# THE PROBLEM:
Copy the material verbatim from its first line through the line containing "(x=199, y=230)", including both of those lines.

++++ EXTRACTED INFORMATION ++++

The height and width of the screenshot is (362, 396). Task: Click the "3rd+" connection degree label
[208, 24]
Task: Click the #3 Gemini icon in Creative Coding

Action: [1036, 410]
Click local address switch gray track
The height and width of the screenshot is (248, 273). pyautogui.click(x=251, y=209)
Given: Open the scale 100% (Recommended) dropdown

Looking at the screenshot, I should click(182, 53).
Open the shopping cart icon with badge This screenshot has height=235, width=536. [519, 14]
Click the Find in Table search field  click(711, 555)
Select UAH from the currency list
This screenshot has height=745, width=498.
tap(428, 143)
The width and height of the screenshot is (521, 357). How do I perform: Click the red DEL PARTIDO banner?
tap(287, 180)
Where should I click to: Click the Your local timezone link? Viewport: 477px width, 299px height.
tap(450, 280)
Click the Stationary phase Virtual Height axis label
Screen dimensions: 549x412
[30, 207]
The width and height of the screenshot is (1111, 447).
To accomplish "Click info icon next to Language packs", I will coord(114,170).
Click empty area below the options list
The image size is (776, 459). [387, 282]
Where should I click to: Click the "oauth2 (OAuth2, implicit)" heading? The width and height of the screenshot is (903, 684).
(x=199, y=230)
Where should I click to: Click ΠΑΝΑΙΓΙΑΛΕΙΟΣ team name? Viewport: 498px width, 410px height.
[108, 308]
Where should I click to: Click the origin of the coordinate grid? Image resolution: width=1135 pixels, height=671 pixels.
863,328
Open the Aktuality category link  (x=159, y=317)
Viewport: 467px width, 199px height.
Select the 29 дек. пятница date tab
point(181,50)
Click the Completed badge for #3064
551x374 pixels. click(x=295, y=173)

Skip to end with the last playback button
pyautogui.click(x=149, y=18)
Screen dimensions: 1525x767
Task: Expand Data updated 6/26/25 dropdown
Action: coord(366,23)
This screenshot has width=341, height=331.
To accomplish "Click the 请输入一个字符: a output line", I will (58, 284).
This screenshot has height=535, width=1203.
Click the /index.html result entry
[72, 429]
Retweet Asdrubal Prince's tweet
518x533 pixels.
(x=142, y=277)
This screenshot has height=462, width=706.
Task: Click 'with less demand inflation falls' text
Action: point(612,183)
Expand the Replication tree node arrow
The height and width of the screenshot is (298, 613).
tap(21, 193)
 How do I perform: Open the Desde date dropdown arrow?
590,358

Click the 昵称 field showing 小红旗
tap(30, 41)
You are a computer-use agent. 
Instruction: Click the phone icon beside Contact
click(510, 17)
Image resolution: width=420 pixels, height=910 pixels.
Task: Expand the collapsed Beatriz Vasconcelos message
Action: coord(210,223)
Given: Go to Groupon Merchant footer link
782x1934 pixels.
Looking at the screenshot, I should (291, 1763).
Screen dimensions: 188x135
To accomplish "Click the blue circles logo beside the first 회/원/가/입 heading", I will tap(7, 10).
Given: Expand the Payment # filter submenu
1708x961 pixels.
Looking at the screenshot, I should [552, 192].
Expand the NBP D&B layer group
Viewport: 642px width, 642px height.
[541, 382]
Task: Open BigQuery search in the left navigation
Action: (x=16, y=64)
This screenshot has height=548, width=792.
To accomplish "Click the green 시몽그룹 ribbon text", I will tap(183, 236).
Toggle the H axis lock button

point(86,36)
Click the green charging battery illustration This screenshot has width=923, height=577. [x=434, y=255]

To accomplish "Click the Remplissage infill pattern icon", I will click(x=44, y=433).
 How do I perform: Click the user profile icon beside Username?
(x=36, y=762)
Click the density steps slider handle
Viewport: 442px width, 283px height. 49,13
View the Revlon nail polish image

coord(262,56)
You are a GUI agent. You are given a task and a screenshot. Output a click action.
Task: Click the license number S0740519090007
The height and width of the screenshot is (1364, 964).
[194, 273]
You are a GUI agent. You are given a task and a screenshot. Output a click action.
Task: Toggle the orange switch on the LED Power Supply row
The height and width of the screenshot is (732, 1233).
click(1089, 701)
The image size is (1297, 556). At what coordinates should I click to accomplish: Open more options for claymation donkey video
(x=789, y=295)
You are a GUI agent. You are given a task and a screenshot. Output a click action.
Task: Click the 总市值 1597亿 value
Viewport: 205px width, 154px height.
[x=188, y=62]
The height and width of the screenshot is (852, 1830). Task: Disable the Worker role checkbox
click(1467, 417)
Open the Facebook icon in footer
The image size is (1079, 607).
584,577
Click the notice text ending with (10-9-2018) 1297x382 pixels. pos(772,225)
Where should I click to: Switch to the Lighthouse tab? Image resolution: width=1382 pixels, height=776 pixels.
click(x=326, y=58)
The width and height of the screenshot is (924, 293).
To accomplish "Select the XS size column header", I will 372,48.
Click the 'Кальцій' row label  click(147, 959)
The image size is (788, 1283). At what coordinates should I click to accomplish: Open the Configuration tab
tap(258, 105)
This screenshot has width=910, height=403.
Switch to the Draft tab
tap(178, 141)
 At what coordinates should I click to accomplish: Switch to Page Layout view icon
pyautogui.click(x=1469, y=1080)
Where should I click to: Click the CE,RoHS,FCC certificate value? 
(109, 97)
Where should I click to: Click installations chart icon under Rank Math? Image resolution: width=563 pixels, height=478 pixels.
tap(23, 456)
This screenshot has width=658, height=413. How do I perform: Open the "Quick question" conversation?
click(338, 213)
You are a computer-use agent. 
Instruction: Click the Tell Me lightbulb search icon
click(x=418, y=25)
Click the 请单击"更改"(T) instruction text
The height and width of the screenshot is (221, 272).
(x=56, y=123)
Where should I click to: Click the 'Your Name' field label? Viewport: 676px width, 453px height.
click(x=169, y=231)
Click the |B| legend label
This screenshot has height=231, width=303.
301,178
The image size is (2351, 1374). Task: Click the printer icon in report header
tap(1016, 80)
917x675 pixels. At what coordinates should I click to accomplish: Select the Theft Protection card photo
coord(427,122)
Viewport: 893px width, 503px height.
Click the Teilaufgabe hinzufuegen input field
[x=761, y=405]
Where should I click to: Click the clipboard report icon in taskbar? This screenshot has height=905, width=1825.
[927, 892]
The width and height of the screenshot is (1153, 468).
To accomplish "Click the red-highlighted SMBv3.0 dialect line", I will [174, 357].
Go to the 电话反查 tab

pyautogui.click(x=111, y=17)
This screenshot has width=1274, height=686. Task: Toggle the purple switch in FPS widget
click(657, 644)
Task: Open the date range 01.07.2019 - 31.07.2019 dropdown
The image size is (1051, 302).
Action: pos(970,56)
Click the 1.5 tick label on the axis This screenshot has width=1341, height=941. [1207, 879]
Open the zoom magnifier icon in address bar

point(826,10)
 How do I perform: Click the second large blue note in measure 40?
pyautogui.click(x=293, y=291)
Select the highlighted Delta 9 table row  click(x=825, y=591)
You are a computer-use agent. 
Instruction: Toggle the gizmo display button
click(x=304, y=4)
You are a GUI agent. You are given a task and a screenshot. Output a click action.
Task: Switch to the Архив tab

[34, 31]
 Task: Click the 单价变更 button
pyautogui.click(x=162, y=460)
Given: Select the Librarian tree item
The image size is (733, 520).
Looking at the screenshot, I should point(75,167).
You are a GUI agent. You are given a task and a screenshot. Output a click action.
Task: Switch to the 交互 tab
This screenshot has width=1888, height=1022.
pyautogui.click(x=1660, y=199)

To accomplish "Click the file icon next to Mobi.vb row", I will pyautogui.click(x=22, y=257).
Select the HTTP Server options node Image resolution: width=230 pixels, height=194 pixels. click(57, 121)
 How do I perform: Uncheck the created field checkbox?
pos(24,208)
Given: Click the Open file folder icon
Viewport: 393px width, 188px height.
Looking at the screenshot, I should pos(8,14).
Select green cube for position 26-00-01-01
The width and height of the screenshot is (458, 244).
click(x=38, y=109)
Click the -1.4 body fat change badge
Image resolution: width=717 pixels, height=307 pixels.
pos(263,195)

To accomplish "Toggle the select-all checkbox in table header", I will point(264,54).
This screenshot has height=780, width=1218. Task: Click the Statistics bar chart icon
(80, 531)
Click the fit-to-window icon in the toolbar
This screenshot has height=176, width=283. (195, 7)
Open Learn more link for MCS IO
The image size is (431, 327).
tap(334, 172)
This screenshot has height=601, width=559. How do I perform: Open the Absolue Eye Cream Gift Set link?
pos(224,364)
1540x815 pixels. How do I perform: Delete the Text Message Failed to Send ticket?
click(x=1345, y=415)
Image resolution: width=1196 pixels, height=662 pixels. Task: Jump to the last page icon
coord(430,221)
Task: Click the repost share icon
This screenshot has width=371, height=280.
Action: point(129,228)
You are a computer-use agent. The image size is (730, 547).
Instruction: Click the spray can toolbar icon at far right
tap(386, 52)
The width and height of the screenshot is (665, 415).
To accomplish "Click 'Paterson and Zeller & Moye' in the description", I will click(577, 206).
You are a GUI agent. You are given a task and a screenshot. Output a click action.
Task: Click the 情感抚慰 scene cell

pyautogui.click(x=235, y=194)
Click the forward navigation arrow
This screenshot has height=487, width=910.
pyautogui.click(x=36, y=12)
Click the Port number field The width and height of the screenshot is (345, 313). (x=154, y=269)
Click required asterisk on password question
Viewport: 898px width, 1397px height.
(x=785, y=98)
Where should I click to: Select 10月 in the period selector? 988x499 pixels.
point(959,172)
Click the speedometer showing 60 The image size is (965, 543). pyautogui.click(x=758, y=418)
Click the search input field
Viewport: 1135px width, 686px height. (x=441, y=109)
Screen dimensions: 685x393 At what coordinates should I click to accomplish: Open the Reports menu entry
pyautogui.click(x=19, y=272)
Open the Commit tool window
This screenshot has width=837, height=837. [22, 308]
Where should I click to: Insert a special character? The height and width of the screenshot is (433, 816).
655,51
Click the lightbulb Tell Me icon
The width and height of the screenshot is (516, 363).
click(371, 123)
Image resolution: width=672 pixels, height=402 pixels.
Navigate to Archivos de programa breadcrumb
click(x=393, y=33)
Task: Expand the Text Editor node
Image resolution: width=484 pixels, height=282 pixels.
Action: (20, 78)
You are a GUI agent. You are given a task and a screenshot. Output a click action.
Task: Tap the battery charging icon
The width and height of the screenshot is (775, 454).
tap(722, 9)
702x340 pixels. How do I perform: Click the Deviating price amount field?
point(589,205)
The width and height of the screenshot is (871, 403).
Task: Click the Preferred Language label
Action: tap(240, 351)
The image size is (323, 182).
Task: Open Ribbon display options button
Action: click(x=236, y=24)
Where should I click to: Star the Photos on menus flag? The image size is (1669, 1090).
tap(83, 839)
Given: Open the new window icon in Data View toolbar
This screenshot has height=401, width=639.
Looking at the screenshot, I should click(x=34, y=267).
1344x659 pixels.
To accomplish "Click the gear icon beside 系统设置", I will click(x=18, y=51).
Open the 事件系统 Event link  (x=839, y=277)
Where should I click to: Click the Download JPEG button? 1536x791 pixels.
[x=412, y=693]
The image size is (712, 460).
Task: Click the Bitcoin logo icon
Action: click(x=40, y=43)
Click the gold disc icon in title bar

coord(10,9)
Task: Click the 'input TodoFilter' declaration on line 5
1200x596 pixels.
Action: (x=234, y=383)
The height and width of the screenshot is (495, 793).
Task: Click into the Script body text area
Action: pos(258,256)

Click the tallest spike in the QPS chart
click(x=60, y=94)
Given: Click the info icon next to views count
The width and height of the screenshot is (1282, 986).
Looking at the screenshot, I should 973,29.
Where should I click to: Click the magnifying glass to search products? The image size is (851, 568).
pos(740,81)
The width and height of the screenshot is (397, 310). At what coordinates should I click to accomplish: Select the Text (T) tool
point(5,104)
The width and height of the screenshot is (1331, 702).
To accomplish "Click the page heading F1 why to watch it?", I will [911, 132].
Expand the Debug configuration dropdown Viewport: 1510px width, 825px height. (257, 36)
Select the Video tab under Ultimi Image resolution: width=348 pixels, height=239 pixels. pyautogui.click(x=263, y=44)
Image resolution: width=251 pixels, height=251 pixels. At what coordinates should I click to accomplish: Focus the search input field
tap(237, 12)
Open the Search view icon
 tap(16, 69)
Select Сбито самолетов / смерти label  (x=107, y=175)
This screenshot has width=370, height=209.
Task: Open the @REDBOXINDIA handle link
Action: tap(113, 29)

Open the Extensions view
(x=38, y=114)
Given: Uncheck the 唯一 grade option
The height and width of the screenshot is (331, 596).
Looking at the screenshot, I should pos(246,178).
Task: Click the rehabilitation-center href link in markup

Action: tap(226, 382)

++++

# EXPECTED OUTPUT:
The height and width of the screenshot is (362, 396). Task: Click the "3rd+" connection degree label
[208, 24]
Task: Click the #3 Gemini icon in Creative Coding

Action: [1036, 410]
Click local address switch gray track
The height and width of the screenshot is (248, 273). pyautogui.click(x=251, y=209)
Given: Open the scale 100% (Recommended) dropdown

Looking at the screenshot, I should click(182, 53).
Open the shopping cart icon with badge This screenshot has height=235, width=536. [519, 14]
Click the Find in Table search field  click(711, 555)
Select UAH from the currency list
This screenshot has height=745, width=498.
tap(428, 143)
The width and height of the screenshot is (521, 357). How do I perform: Click the red DEL PARTIDO banner?
tap(287, 180)
Where should I click to: Click the Your local timezone link? Viewport: 477px width, 299px height.
tap(450, 280)
Click the Stationary phase Virtual Height axis label
Screen dimensions: 549x412
[30, 207]
The width and height of the screenshot is (1111, 447).
To accomplish "Click info icon next to Language packs", I will coord(114,170).
Click empty area below the options list
The image size is (776, 459). [387, 282]
Where should I click to: Click the "oauth2 (OAuth2, implicit)" heading? The width and height of the screenshot is (903, 684).
(x=199, y=230)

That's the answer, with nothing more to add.